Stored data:
==============================

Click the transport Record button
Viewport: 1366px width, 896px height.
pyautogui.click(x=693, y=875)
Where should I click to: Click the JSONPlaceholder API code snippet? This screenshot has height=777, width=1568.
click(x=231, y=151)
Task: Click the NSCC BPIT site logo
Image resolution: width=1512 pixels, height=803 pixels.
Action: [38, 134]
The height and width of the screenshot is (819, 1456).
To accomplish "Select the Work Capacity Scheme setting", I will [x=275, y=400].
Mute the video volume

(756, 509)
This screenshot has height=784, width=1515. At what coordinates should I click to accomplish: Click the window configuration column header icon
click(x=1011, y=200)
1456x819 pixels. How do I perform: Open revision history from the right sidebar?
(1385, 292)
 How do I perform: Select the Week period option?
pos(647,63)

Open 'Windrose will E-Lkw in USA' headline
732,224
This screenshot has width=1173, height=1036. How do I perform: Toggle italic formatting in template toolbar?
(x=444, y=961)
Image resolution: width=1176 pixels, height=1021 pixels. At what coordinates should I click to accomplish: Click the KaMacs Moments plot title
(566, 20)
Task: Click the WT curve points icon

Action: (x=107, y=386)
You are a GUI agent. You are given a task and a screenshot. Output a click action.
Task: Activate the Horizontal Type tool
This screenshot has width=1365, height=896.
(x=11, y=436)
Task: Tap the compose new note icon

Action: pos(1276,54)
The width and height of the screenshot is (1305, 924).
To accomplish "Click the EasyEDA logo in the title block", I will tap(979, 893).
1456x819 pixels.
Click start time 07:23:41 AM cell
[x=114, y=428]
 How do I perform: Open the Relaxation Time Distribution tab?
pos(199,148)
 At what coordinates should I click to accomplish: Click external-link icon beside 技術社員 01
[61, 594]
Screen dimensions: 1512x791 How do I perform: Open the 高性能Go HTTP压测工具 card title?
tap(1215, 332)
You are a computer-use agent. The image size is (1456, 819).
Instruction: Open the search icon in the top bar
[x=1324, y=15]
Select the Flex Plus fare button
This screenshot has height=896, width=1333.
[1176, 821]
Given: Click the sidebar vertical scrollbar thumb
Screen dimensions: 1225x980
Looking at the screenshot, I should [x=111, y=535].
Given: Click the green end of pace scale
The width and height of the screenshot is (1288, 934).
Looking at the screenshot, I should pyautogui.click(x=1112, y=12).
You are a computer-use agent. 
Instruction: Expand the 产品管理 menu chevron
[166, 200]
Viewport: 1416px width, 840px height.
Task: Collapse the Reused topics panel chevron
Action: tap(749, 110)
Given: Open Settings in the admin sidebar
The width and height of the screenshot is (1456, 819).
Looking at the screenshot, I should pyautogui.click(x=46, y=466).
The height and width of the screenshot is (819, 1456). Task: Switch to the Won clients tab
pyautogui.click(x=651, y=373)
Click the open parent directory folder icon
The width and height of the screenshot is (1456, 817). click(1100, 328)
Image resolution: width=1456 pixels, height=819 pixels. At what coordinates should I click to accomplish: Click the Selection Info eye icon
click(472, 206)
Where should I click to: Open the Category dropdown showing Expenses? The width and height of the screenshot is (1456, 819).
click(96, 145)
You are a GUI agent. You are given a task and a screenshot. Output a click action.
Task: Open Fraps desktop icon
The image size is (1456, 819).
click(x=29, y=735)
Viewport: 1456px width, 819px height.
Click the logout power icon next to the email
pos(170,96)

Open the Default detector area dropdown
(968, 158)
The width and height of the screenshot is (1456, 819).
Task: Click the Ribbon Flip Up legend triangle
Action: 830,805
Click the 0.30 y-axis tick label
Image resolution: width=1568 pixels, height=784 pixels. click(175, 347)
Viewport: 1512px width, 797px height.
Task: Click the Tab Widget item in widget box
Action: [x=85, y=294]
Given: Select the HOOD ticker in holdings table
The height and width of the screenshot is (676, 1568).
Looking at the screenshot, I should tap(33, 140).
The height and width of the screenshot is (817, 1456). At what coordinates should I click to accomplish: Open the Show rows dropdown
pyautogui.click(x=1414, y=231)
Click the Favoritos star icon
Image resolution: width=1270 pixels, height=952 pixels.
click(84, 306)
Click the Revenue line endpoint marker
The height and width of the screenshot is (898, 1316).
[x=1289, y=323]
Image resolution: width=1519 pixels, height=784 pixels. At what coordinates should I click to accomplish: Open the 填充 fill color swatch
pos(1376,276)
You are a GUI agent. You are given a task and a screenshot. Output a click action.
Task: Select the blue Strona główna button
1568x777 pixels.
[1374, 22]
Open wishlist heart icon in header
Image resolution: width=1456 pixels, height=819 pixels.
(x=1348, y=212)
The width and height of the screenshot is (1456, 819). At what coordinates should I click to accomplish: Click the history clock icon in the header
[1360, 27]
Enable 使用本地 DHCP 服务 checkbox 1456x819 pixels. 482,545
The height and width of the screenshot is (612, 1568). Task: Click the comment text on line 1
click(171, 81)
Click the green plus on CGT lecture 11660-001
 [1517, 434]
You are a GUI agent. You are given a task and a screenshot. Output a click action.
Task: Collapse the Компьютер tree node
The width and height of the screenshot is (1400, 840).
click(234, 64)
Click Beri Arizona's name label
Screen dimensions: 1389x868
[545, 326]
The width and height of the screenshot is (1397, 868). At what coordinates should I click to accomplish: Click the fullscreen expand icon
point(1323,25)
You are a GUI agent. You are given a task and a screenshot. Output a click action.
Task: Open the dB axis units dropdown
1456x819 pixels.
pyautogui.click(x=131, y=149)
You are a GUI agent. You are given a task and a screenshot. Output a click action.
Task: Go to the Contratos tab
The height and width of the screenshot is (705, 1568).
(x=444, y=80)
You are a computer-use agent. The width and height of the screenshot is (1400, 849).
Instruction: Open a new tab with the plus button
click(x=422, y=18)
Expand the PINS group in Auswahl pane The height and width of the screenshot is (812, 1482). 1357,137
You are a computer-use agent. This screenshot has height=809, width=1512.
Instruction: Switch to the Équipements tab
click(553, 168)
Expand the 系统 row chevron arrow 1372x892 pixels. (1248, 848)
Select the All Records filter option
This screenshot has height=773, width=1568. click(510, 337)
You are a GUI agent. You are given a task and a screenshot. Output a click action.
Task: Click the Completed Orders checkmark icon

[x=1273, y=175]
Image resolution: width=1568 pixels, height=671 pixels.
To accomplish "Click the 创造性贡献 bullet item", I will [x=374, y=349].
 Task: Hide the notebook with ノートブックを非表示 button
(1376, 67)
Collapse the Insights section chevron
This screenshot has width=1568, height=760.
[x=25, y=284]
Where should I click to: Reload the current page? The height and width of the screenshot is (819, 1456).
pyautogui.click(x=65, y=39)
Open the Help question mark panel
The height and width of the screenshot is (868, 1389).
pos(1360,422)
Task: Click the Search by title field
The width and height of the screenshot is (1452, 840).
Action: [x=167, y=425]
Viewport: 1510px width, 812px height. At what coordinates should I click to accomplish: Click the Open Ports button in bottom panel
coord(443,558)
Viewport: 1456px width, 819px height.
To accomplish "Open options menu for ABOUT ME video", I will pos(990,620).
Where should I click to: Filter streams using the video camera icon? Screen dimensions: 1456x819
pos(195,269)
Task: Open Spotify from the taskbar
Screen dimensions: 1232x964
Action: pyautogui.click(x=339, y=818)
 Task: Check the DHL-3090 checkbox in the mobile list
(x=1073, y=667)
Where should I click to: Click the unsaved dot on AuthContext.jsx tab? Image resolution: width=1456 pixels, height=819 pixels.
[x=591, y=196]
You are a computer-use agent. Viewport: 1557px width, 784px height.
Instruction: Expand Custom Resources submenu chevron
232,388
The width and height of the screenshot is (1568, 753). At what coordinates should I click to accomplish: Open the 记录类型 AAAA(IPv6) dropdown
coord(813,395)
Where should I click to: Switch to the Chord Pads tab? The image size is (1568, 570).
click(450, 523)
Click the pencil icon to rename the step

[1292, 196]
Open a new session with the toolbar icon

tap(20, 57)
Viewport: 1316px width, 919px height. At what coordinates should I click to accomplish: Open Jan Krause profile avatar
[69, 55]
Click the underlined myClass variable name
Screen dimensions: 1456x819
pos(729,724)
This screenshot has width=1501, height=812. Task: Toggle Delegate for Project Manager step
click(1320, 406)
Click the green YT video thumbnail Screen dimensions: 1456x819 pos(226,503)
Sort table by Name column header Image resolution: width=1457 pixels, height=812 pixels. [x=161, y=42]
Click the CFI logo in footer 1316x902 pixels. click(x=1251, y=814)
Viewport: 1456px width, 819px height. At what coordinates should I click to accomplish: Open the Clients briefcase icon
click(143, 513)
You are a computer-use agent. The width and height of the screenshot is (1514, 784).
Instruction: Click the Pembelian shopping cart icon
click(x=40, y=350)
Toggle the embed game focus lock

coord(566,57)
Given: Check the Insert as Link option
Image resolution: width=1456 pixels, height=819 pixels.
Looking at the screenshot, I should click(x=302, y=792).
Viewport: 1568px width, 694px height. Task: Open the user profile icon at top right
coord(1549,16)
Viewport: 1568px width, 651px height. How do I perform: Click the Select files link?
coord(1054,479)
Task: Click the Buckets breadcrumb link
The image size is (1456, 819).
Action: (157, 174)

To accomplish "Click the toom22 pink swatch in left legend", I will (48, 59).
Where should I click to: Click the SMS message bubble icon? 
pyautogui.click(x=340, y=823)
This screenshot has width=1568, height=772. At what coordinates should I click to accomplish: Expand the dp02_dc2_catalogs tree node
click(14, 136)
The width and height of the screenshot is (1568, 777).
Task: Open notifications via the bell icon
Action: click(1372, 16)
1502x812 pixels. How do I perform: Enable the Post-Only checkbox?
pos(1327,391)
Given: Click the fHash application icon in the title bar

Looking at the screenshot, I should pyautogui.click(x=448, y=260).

==============================

EXERCISE OBJECTIVE:
Show the lines of the entries that include the string "computer", copying each in full.

SOLVED PROBLEM:
You are a computer-use agent. The image size is (1456, 819).
You are a computer-use agent. 
You are a computer-use agent. The width and height of the screenshot is (1400, 849).
You are a computer-use agent. This screenshot has height=809, width=1512.
You are a computer-use agent. Viewport: 1557px width, 784px height.
You are a computer-use agent. The width and height of the screenshot is (1514, 784).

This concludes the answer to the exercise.